Can you reproduce word for word the lines below, starting at the one containing "Increase quantity with the plus button" and ending at the one containing "The image size is (640, 1136).", with both of those lines included?

:: Recorded data ::
○ ○ ○ ○
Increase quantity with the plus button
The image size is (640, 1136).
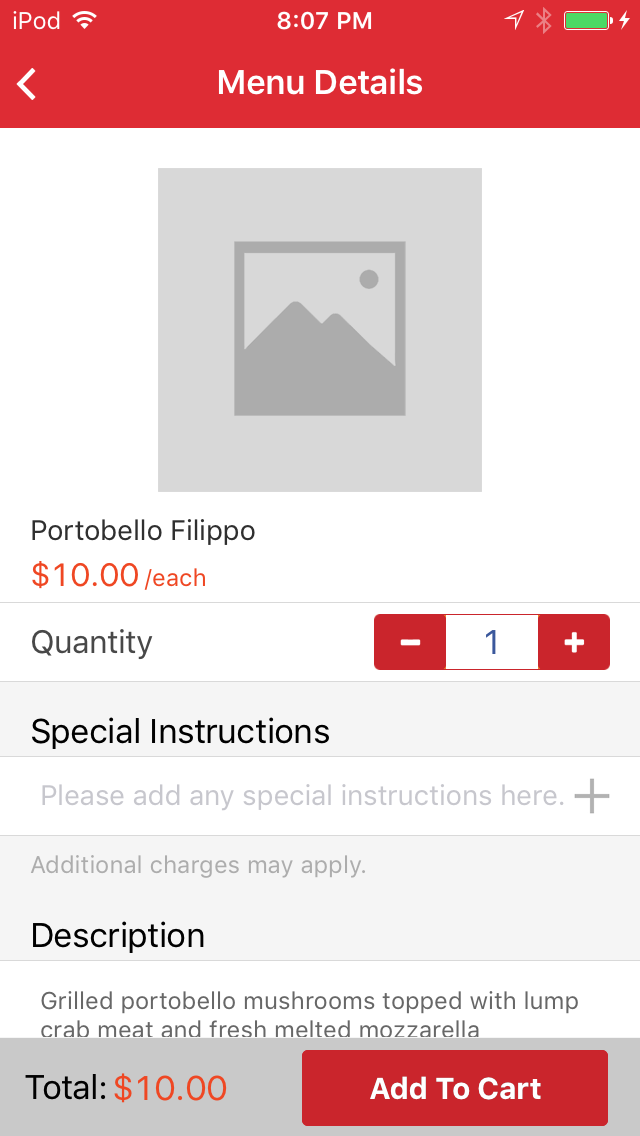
○ ○ ○ ○
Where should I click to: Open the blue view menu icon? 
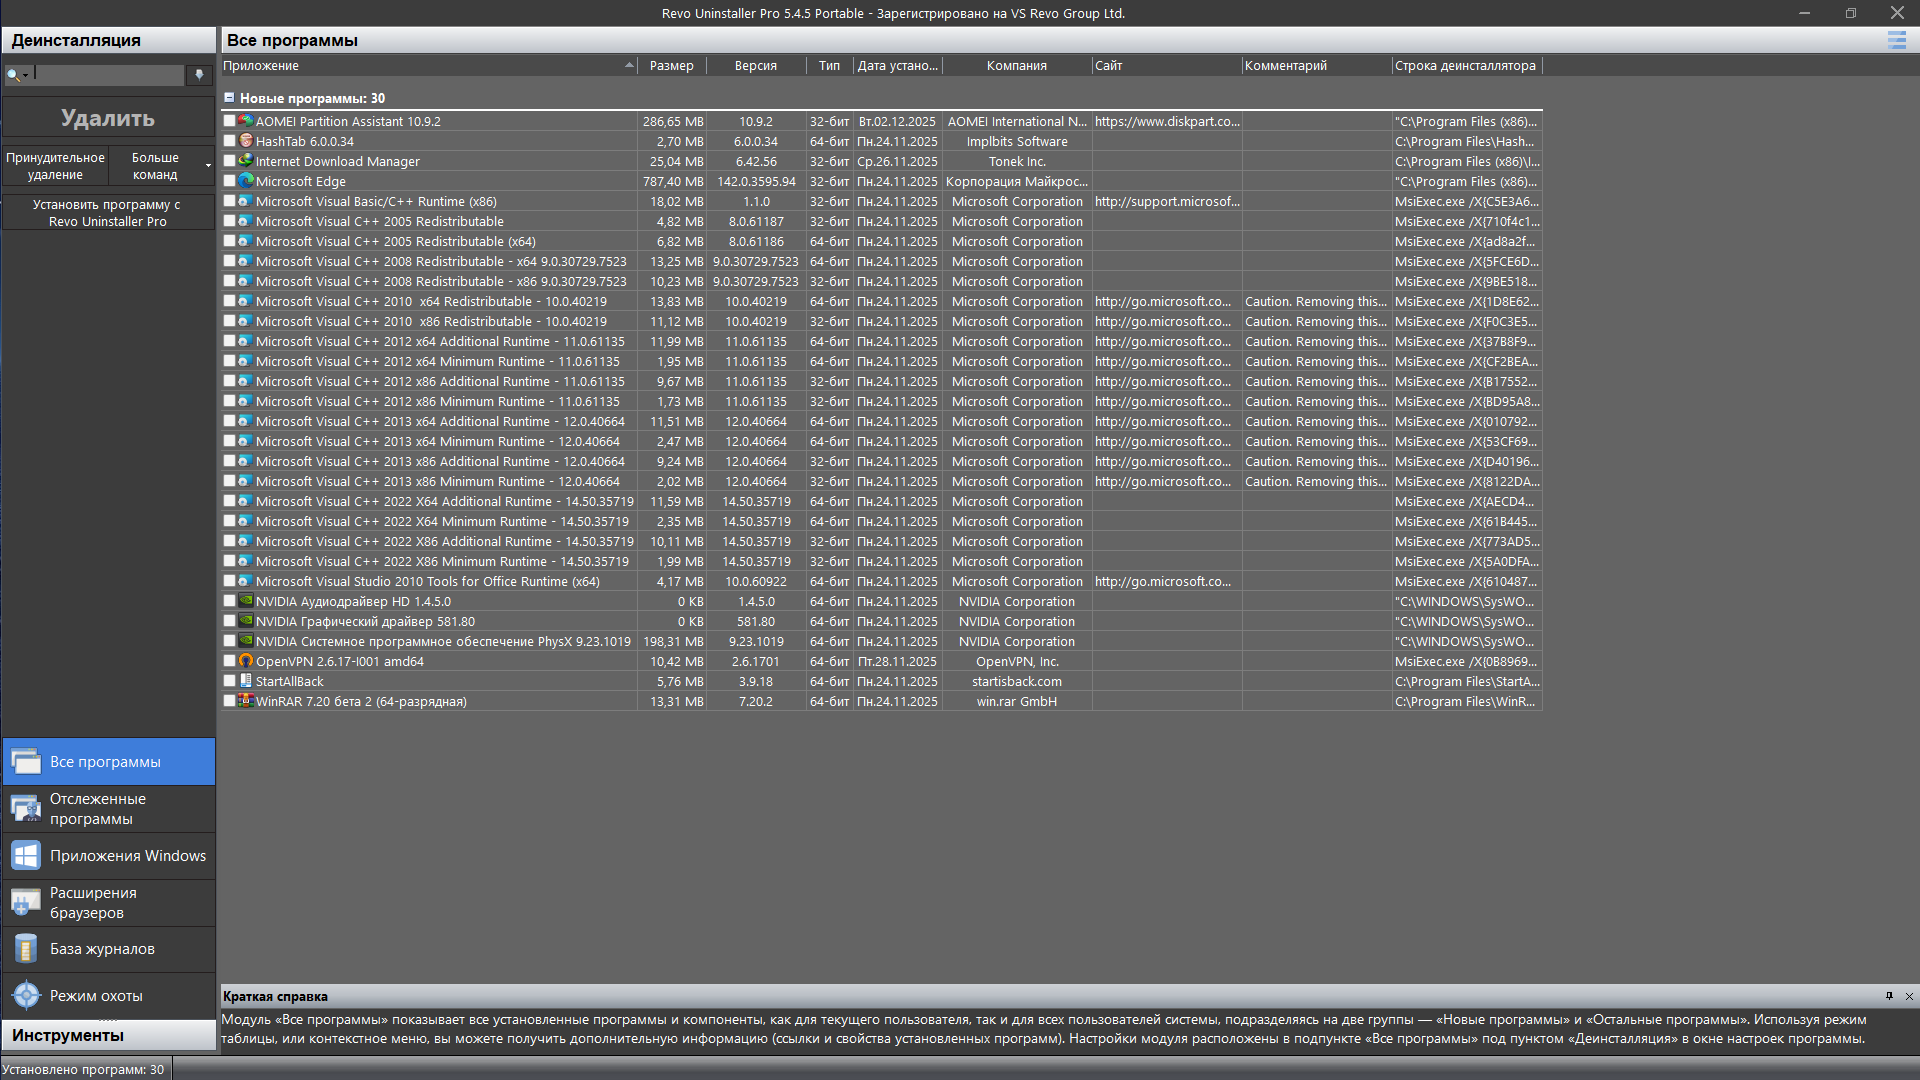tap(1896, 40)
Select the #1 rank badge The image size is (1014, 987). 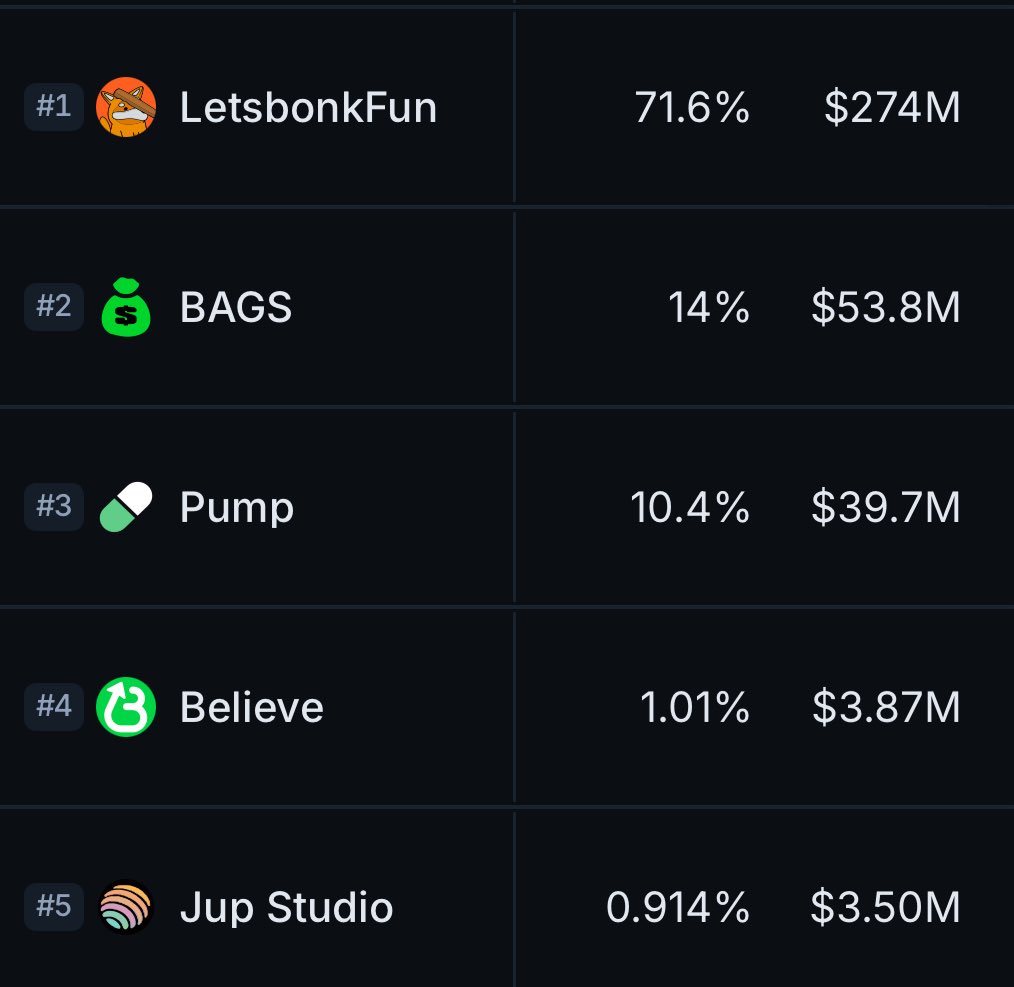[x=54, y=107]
○ ○ ○ ○
:: Task solution ::
Increase quantity with the plus button
The image size is (640, 1136).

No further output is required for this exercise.